» What needs to be done: Reproduce the following material line for line, with no changes.

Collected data
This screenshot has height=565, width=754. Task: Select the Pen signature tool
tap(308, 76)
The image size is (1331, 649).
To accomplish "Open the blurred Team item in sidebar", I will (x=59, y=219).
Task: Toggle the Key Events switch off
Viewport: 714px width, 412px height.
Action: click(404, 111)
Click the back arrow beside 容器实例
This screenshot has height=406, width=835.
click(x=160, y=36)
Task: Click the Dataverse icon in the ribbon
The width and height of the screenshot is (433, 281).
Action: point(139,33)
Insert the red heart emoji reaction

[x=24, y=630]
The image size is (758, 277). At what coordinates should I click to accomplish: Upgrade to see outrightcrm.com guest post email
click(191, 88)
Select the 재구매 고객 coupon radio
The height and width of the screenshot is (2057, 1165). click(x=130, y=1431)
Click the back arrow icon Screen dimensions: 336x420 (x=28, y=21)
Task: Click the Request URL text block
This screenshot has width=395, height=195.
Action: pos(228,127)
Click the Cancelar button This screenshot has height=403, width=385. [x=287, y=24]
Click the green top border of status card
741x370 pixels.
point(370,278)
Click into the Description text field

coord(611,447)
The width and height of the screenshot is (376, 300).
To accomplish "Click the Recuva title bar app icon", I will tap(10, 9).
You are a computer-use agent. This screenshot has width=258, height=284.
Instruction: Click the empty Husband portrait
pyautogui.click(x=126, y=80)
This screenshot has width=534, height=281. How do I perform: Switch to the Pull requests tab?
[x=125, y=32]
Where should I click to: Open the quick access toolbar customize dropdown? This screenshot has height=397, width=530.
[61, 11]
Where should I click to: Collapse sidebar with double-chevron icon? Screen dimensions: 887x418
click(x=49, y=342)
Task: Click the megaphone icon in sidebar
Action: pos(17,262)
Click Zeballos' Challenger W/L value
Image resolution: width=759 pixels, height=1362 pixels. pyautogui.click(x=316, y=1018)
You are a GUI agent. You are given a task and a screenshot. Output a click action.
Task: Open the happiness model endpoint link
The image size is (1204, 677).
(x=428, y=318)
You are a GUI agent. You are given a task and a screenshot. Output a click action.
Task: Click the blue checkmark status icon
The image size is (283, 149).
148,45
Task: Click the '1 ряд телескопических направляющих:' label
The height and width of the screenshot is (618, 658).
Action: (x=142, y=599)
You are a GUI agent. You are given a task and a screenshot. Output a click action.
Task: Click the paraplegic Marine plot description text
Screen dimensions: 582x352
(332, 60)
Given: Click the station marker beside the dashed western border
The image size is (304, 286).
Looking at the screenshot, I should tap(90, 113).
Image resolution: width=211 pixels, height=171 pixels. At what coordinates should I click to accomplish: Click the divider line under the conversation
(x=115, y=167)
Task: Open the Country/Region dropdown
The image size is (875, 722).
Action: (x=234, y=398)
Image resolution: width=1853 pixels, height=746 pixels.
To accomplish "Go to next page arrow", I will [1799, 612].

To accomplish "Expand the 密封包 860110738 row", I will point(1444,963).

» Task solution:
This screenshot has height=565, width=754. Task: Select the Pen signature tool
tap(308, 76)
The image size is (1331, 649).
To accomplish "Open the blurred Team item in sidebar", I will (x=59, y=219).
Task: Toggle the Key Events switch off
Viewport: 714px width, 412px height.
Action: click(404, 111)
Click the back arrow beside 容器实例
This screenshot has height=406, width=835.
click(x=160, y=36)
Task: Click the Dataverse icon in the ribbon
The width and height of the screenshot is (433, 281).
Action: point(139,33)
Insert the red heart emoji reaction

[x=24, y=630]
The image size is (758, 277). At what coordinates should I click to accomplish: Upgrade to see outrightcrm.com guest post email
click(191, 88)
Select the 재구매 고객 coupon radio
The height and width of the screenshot is (2057, 1165). click(x=130, y=1431)
Click the back arrow icon Screen dimensions: 336x420 (x=28, y=21)
Task: Click the Request URL text block
This screenshot has width=395, height=195.
Action: pos(228,127)
Click the Cancelar button This screenshot has height=403, width=385. [x=287, y=24]
Click the green top border of status card
741x370 pixels.
point(370,278)
Click into the Description text field

coord(611,447)
The width and height of the screenshot is (376, 300).
To accomplish "Click the Recuva title bar app icon", I will tap(10, 9).
You are a computer-use agent. This screenshot has width=258, height=284.
Instruction: Click the empty Husband portrait
pyautogui.click(x=126, y=80)
This screenshot has width=534, height=281. How do I perform: Switch to the Pull requests tab?
[x=125, y=32]
Where should I click to: Open the quick access toolbar customize dropdown? This screenshot has height=397, width=530.
[61, 11]
Where should I click to: Collapse sidebar with double-chevron icon? Screen dimensions: 887x418
click(x=49, y=342)
Task: Click the megaphone icon in sidebar
Action: pos(17,262)
Click Zeballos' Challenger W/L value
Image resolution: width=759 pixels, height=1362 pixels. pyautogui.click(x=316, y=1018)
You are a GUI agent. You are given a task and a screenshot. Output a click action.
Task: Open the happiness model endpoint link
The image size is (1204, 677).
(x=428, y=318)
You are a GUI agent. You are given a task and a screenshot. Output a click action.
Task: Click the blue checkmark status icon
The image size is (283, 149).
148,45
Task: Click the '1 ряд телескопических направляющих:' label
The height and width of the screenshot is (618, 658).
Action: (x=142, y=599)
You are a GUI agent. You are given a task and a screenshot. Output a click action.
Task: Click the paraplegic Marine plot description text
Screen dimensions: 582x352
(332, 60)
Given: Click the station marker beside the dashed western border
The image size is (304, 286).
Looking at the screenshot, I should tap(90, 113).
Image resolution: width=211 pixels, height=171 pixels. At what coordinates should I click to accomplish: Click the divider line under the conversation
(x=115, y=167)
Task: Open the Country/Region dropdown
The image size is (875, 722).
Action: (x=234, y=398)
Image resolution: width=1853 pixels, height=746 pixels.
To accomplish "Go to next page arrow", I will [1799, 612].

To accomplish "Expand the 密封包 860110738 row", I will point(1444,963).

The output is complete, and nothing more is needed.